→ Material provided:
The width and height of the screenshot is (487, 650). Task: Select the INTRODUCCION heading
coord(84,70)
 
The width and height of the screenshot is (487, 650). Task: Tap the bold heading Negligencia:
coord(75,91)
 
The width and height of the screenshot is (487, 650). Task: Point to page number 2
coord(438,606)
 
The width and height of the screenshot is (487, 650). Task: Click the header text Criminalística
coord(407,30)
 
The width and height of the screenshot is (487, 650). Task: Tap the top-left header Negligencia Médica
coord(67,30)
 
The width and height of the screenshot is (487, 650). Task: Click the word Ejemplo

...

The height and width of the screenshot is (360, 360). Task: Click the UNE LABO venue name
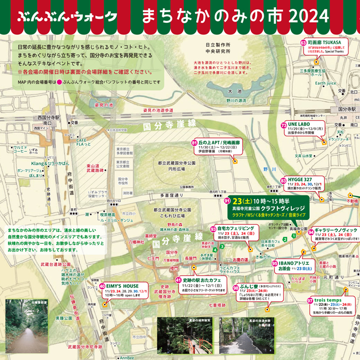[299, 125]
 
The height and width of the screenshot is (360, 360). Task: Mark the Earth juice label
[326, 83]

* * *

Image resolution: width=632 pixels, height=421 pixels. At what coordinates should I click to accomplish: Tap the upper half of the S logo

→ To be done: Reproduce verbatim every line from the one containing "the INTRODUCCION heading" through the one containing "the word Ejemplo", including both of those lines.

→ Exercise output:
The width and height of the screenshot is (487, 650). Task: Select the INTRODUCCION heading
coord(84,70)
 
The width and height of the screenshot is (487, 650). Task: Tap the bold heading Negligencia:
coord(75,91)
 
The width and height of the screenshot is (487, 650). Task: Point to page number 2
coord(438,606)
 
The width and height of the screenshot is (487, 650). Task: Click the header text Criminalística
coord(407,30)
 
The width and height of the screenshot is (487, 650). Task: Tap the top-left header Negligencia Médica
coord(67,30)
 
The width and height of the screenshot is (487, 650). Task: Click the word Ejemplo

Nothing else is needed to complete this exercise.